Scott Grant, Director, North American Semiconductor Practice, Electronics and High-Tech Business Practice, Accenture, Phoenix, www.accenture.com -- Semiconductor International, 12/1/2007

Semiconductor companies need to fine-tune their approach to the consumer electronics (CE) market by building much more collaborative, innovative and comprehensive relationships with these companies. This will involve effectively understanding and addressing the distinct and evolving business models of CE firms.

But to achieve these interrelated goals, semiconductor companies need to overcome various obstacles. One is that they tend to be myopic, selling chips to device manufacturers without learning more about what's really driving the CE industry. The rather straightforward market transaction — providing chips for placement on circuit boards and then housing them in a gaggle of devices — is well-defined. In itself, however, it is no longer among the most innovative and forward-looking CE market opportunities. Finding new and creative intersection and connection points of the semiconductor and CE markets are much bigger opportunities. These include:

  • Landing a seat at the table with top executives — Semiconductor professionals need to be much more deeply involved in strategic industry, technology roadmap, capabilities and standards discussions among various ecosystem players. This access and participation will help them generate new ideas and develop better insights about how their semiconductor companies can sell more chips. No doubt, millions, perhaps hundreds of millions, of more chips are going to be needed during the next few years. The question is what kinds of devices, at what performance levels, in what portion of the network, in what quantities, and within what time frame? By leveraging creativity, persistence and access to much more cutting-edge information and major industry executives, the financial payoff has the potential to be big.
  • Managing risk — Once chips are designed into CE devices, semiconductor players need to do a better job of managing risk. If they decide they want to target all of their chips, software and hardware toward one CE platform, they need the design to be as open and interoperable with as many devices and as much content as possible. More connectivity can mean more chip sales. And they need to think ahead about ways to help confirm that once they get designed in, they don't get designed out soon thereafter in the next generation of products. From a product cost management perspective, it may be wise to decide to buy various parts of the overall reference design from other companies rather than pay capital expenses to produce them themselves.
  • Taking a bundling/platform approach — Semiconductor companies need to develop and use a new, highly integrated and bundled platform-based R&D model; help confirm that the technology platform protocol stack blends hardware and software that can be reused for various CE applications, thereby lowering product development costs and accelerating time-to-market deliveries. This also helps confirm that the bundled platform can be scaled, meaning it can be used as the underlying technology for current and future CE devices — avoiding "reinvent the wheel" inefficiencies. Product innovation models must be accelerated and deliberate for R&D spending to result in a greater number of breakthroughs, as well as provide well-defined boundaries within early concept and product designs.
  • Enabling interoperability and more collaboration — These companies should enable interoperability throughout the CE ecosystem. This entails facilitating the market creation of collaborative and bundled, standards-based product reference designs. Also key for semiconductor business models are backwards-compatible migration paths and embedded software for standards-driven interfaces.
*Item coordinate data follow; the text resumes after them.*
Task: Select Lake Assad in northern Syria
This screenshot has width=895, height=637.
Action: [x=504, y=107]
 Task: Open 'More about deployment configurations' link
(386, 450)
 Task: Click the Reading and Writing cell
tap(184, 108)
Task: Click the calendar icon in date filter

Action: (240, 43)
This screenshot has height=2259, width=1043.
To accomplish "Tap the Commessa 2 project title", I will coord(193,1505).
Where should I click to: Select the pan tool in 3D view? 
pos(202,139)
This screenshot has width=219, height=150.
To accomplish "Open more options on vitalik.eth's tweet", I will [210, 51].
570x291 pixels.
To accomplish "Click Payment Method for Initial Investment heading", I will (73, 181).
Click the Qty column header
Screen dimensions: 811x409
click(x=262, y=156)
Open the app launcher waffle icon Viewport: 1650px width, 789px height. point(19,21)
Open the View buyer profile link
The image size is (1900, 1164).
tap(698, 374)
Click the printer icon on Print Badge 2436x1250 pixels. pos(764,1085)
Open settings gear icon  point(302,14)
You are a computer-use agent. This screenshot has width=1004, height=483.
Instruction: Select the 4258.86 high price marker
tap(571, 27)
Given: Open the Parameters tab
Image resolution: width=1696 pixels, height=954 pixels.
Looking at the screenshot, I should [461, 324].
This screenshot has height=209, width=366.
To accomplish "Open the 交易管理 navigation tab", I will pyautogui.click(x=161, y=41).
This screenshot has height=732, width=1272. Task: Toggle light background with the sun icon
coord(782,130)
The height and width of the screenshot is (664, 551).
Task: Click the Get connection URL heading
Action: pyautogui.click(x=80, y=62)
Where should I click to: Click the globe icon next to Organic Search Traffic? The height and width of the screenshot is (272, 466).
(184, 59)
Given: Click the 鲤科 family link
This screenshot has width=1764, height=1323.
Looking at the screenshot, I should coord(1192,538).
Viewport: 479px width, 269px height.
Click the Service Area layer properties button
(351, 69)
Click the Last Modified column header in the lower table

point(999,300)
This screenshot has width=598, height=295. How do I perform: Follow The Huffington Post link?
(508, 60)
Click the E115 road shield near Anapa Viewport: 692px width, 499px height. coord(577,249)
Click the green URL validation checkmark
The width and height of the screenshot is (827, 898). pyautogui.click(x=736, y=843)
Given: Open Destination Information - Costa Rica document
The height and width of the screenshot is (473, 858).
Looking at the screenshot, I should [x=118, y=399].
To capitalize on these multiple opportunities, it is key to understand that a silicon and CE combined platform consists of much more than a chip and circuit board. It also consists of a shared silicon architecture; a shared operating system; digital TVs, cell phones and PC interoperability; shared application programming interfaces (software); user and interface tools; media interoperability; digital content and subscription services; original equipment manufacturer brands; user interface and platform software; ergonomic designs; and product innovations.

The CE industry is changing, so the semiconductor industry must change with it. It's time for an open-minded, fresh and enlightened approach to make both industries more successful.